Concurrent bilateral treatment
Controlled trials involving Visudyne only allowed treatment of one eye per patient. In patients who present with eligible lesions in both eyes, physicians should evaluate the potential benefits and risks of treating both eyes concurrently. If the patient has already received previous Visudyne therapy in one eye with an acceptable safety profile, both eyes can be treated concurrently after a single administration of Visudyne. The more aggressive lesion should be treated first, at 15 minutes after the start of infusion. Immediately at the end of light application to the first eye, the laser settings should be adjusted to introduce the treatment parameters for the second eye, with the same light dose and intensity as for the first eye, starting no later than 20 minutes from the start of infusion.

In patients who present for the first time with eligible lesions in both eyes without prior Visudyne therapy, it is prudent to treat only one eye (the most aggressive lesion) at the first course. One week after the first course, if no significant safety issues are identified, the second eye can be treated using the same treatment regimen after a second Visudyne infusion. Approximately 3 months later, both eyes can be evaluated and concurrent treatment following a new Visudyne infusion can be started if both lesions still show evidence of leakage.

PRECAUTIONS

General
Standard precautions should be taken during infusion of Visudyne to avoid extravasation. Examples of standard precautions include, but are not limited to:

• A free-flowing intravenous (IV) line should be established before starting Visudyne infusion and the line should be carefully monitored
• Due to the possible fragility of vein walls of some elderly patients, it is strongly recommended that the largest arm vein possible, preferably antecubital, be used for injection
• Small veins in the back of the hand should be avoided. If extravasation does occur, the infusion should be stopped immediately and cold compresses applied (see Warnings)

Visudyne therapy should be considered carefully in patients with moderate to severe hepatic impairment or biliary obstruction since there is no clinical experience with verteporfin in such patients.

There are no clinical data related to the use of Visudyne in anesthetized patients. At a >10-fold higher dose given by bolus injection to sedated or anesthetized pigs, verteporfin caused severe hemodynamic effects, including death, probably as a result of complement activation. These effects were diminished or abolished by pretreatment with antihistamine and they were not seen in conscious nonsedated pigs. Visudyne resulted in a concentration-dependent increase in complement activation in human blood in vitro.
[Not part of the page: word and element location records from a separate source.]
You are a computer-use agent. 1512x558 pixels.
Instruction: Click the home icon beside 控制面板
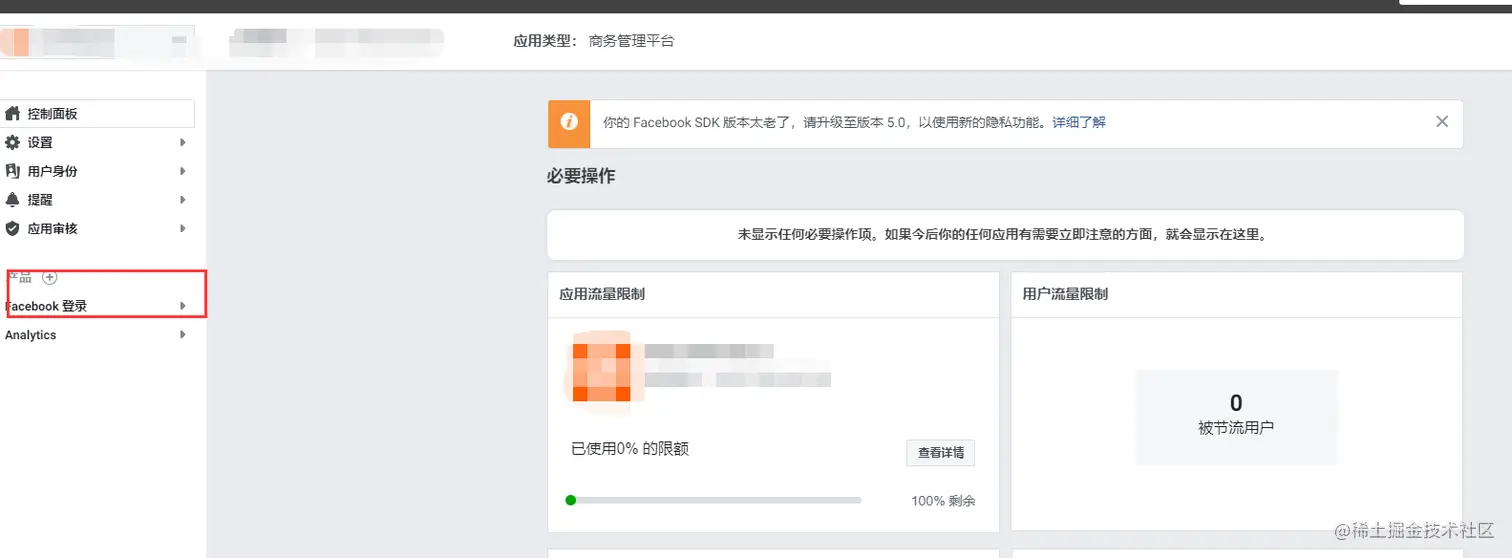coord(13,114)
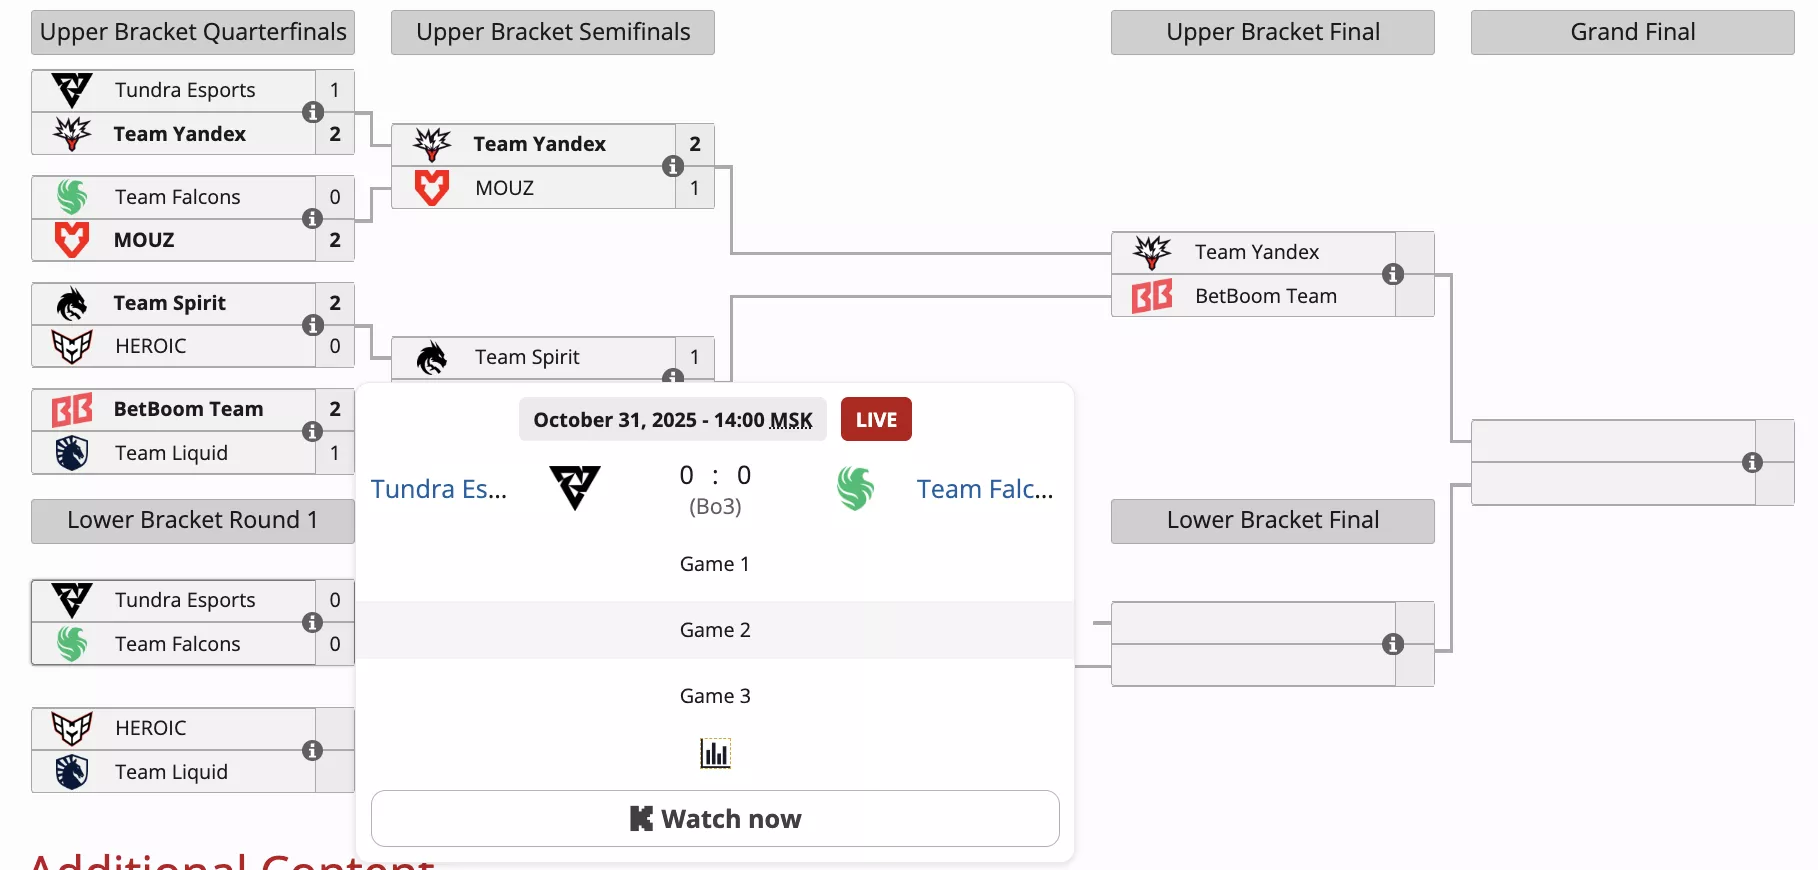Click info icon for Falcons vs MOUZ quarterfinal
1818x870 pixels.
click(x=313, y=218)
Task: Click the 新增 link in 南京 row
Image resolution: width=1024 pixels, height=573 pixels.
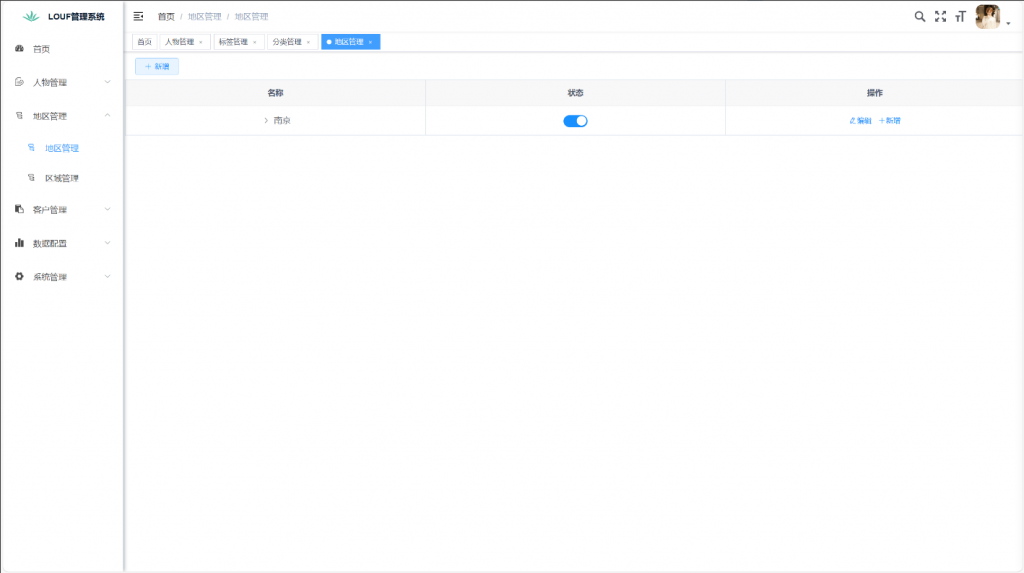Action: tap(889, 121)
At 10 µg/mL (approximately 5 times the expected plasma concentration in human patients), there was mild to moderate complement activation. At ≥ 100 µg/mL, there was significant complement activation. Signs (chest pain, syncope, dyspnea, and flushing) consistent with complement activation have been observed in <1% of patients administered Visudyne. Patients should be supervised during Visudyne infusion.

WARNINGS
Following injection with Visudyne, care should be taken to avoid exposure of skin or eyes to direct sunlight or bright indoor light for 5 days. In the event of extravasation during infusion, the extravasation area must be thoroughly protected from direct light until the swelling and discoloration have faded in order to prevent the occurrence of a local burn, which could be severe. If emergency surgery is necessary within 48 hours after treatment, as much of the internal tissue as possible should be protected from intense light.

Patients who experience severe vision loss of 4 lines or more within 1 week of treatment should not receive further treatment until their vision has returned to pretreatment levels. The potential benefits and risks of subsequent treatment must be carefully considered by the treating physician.

Use of incompatible lasers that do not provide the required characteristics of light for the photoactivation of Visudyne could result in incomplete treatment due to partial photoactivation of Visudyne, overtreatment due to overactivation of Visudyne, or damage to surrounding normal tissue.